To me, what ITB reverb is mostly lacking is real depth (Nebula, MTurboReverb, Eareckon, and to some extent Valhalla stand out, but don't reach good hardware), groundedness, solidity ("grip", not mere densitiy), naturalness, it potentially smears and blurs the audio, sounds flat and rather unexciting (Valhalla has excitement), and often "doesn't fully sound right", which is of course a completely subjective description. Interestingly enough, the hardware that I have does "sound right" to me much more often than software, or there is at least a much more "right" base to start with. There's much less fiddling involved.

Martin Lind wrote an excellent list of paramaters that are important for him here: https://www.gearslutz.com/board/11315654-post6.html

It is interesting to watch my main studio assistant, who is a bit over 20 (half as old as me), and has a background in EDM. He first considered the music I listen to strange ("That is very strange, it sounds as if the singer stood in front of me!"), but then went into an interesting transformation. From the start, he clearly preferred to use the hardware reverbs, and is now opening up more and more to the subtleties I am hearing (and moving away from his "bedroom producer" background).
It takes time and education to learn how to listen, but it's a great (and endless) path, and well worth it!
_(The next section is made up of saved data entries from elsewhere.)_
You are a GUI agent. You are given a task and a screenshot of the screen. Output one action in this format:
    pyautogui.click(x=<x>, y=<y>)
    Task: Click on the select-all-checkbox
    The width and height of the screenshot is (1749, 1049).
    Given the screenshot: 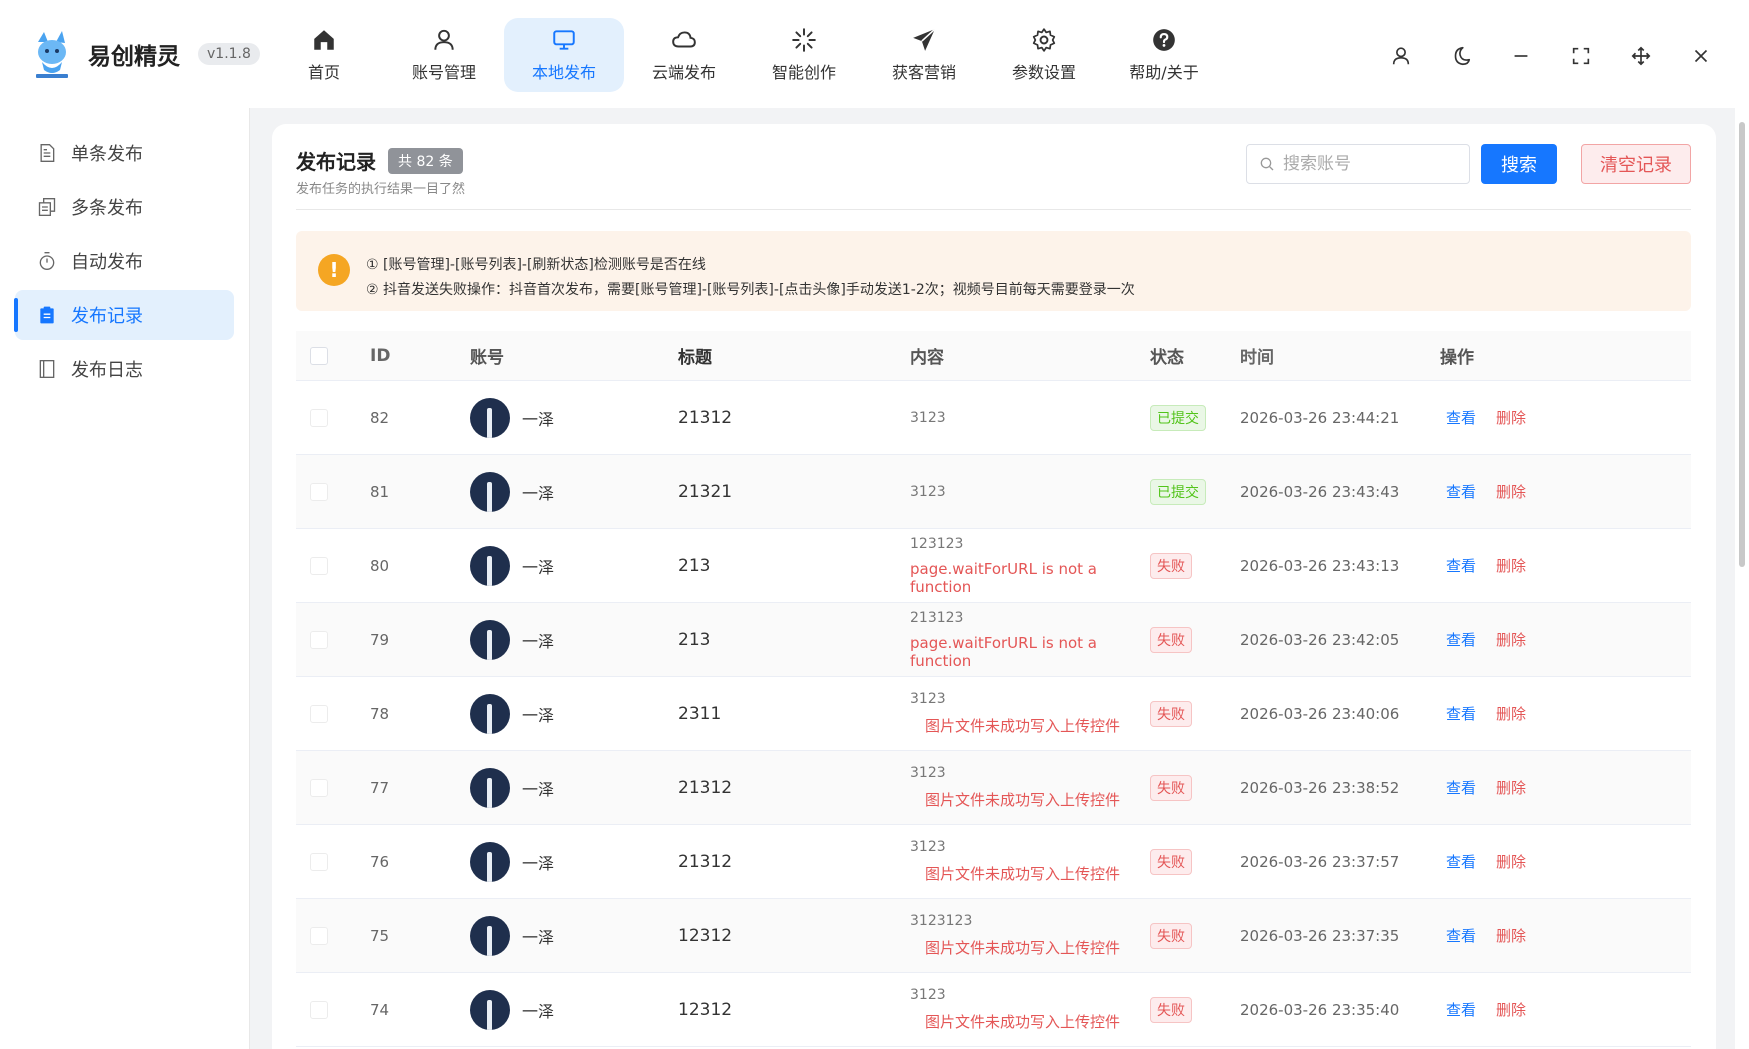 What is the action you would take?
    pyautogui.click(x=319, y=356)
To repeat: I would recommend to listen to the classic and well-respected hardware pieces (not IRs of them), and improve your understanding of reverbs and you own hearing in the process. And develop your preferences!
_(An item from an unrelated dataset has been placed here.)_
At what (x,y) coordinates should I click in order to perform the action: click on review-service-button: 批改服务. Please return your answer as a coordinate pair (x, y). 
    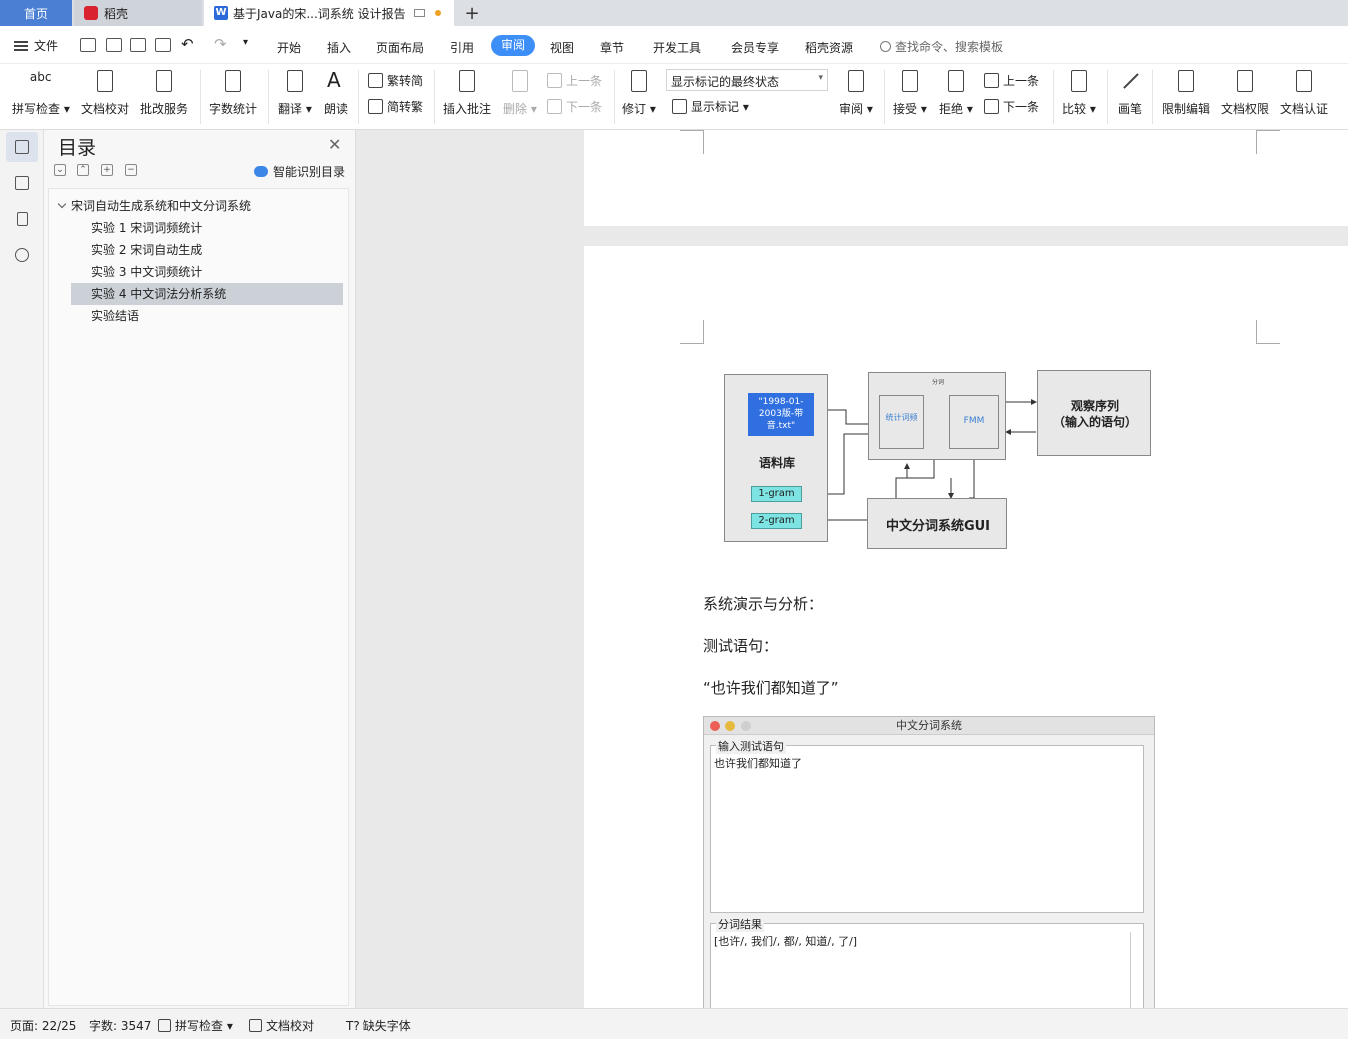
    Looking at the image, I should click on (164, 92).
And to reply to a statement made earlier: If I had to choose between an engineer with 35 years of experience in audio work, and someone with a PHD, to mix my music, or make a valid statement about the quality of a reverb used for mixing, I would of course choose the one with the actual experience.

dreamvoid, it was my understanding that Wolfgang Buchleitner was more involved with the marketing side, but I might be wrong. I will ask Sigi for details (we will probably meet next week). What I know is that you should send your broken QRS and QRS-XL to Sigi, and avoid Quantec for that. The Yardsticks are fine pieces of equipment, though, and I know that Sigi was not involved in the development of those (Sigi speaks highly of the 2496).
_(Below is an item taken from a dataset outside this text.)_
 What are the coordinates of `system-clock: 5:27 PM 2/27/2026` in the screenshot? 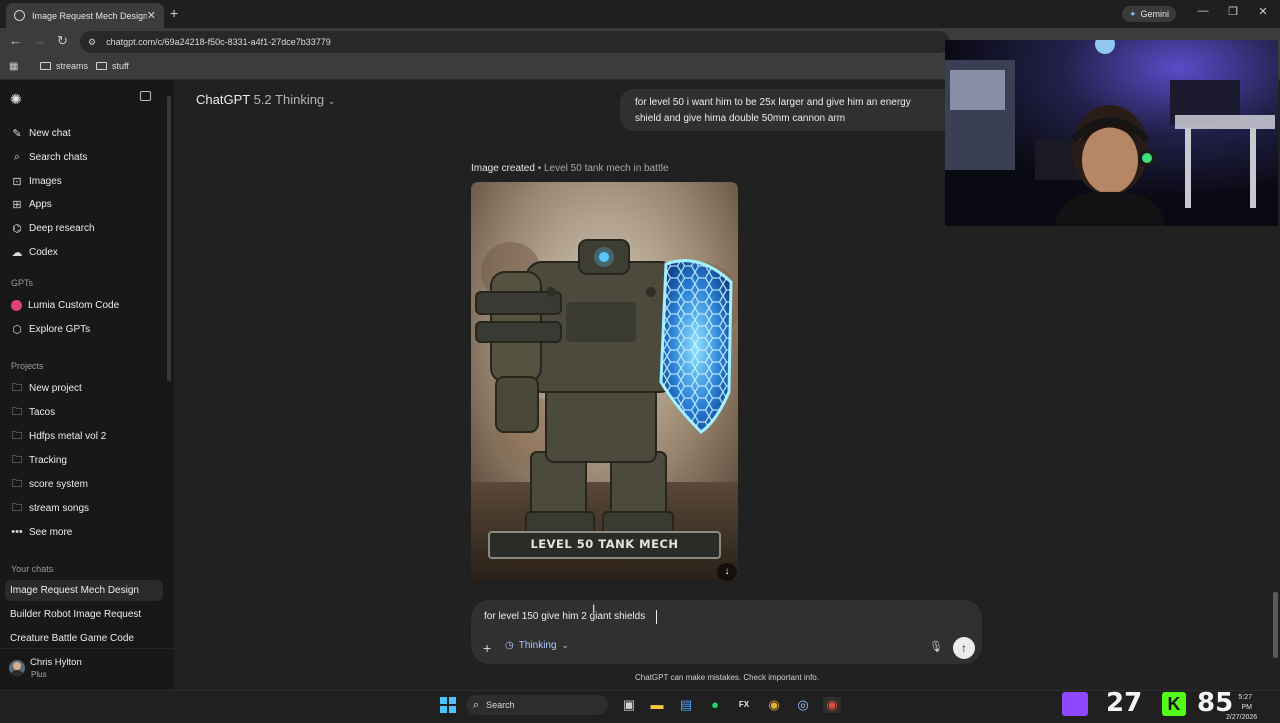 It's located at (1242, 708).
And if you're looking for the original QRS sound, I would recommend the free u-he Protoverb (in conjunction with a low pass). That's quite an interesting plugin!
Last edited by Rumi on Sun Aug 27, 2017 12:30 am, edited 1 time in total.

ghettosynth
KVRAF
13136 posts since 13 Oct, 2009

Post Sat Aug 26, 2017 2:21 pm

Rumi wrote: And to reply to a statement made earlier: If I had to choose between an engineer with 35 years of experience in audio work, and someone with a PHD, to mix my music, or make a valid statement about the quality of a reverb used for mixing, I would of course choose the one with the actual experience.
That wasn't at all the "statement" that was made. Creating reverb models is not a "seat of the pants" exercise.